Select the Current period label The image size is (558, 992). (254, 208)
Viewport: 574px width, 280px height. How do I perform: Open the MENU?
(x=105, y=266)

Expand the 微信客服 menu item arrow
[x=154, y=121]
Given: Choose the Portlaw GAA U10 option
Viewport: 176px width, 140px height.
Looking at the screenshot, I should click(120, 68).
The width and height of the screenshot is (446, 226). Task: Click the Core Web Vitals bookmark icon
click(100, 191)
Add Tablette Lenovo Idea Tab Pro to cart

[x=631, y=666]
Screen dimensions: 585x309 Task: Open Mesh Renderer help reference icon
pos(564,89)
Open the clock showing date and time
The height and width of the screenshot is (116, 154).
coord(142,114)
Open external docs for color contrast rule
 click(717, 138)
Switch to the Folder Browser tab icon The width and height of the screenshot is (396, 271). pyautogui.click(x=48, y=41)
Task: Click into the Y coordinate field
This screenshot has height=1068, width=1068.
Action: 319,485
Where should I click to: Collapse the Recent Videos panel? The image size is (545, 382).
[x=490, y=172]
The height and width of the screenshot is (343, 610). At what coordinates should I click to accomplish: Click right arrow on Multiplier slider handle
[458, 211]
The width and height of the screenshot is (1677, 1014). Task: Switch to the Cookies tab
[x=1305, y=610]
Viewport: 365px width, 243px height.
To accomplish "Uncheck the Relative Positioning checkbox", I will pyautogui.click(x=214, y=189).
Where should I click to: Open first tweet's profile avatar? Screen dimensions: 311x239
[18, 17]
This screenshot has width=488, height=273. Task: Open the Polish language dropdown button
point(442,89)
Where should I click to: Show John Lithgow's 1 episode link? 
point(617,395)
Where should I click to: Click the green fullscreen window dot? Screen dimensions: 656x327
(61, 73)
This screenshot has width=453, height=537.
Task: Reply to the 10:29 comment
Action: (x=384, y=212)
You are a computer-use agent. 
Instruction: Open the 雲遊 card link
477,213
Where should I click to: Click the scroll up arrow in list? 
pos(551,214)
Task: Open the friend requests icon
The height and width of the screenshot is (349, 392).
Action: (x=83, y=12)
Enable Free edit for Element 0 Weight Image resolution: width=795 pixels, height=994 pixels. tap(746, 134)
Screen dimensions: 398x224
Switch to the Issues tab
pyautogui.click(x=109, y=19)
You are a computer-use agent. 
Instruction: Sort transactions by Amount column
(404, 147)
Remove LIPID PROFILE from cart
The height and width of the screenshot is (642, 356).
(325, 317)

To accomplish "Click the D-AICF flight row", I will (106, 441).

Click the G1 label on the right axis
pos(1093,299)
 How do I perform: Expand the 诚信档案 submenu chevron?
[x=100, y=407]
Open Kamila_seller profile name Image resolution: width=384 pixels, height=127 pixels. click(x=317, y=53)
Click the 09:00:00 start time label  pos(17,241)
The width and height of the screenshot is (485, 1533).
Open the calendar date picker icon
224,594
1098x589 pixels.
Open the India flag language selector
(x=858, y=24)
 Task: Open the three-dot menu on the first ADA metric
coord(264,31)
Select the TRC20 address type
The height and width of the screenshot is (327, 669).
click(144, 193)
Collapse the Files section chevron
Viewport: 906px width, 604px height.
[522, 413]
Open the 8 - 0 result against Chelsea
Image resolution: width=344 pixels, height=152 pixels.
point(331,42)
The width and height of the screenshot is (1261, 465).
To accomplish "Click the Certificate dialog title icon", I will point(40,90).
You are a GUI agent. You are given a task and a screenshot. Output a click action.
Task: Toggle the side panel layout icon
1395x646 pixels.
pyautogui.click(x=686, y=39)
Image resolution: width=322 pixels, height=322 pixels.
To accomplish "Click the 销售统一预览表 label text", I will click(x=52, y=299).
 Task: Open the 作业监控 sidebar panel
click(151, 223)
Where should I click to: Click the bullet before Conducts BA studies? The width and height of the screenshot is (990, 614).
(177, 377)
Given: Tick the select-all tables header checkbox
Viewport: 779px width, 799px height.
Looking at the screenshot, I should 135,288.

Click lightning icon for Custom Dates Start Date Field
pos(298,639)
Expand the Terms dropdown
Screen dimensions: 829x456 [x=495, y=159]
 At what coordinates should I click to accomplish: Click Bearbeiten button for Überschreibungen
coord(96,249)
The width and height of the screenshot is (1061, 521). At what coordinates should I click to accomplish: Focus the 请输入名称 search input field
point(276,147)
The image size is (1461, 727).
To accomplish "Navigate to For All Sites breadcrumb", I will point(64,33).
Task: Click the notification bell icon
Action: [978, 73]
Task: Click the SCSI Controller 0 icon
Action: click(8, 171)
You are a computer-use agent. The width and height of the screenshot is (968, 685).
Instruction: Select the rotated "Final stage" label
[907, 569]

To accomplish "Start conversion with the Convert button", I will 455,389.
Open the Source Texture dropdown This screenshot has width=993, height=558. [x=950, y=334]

..........

One number is all the reply should hold: how many lines in these records include the word "checkbox".

2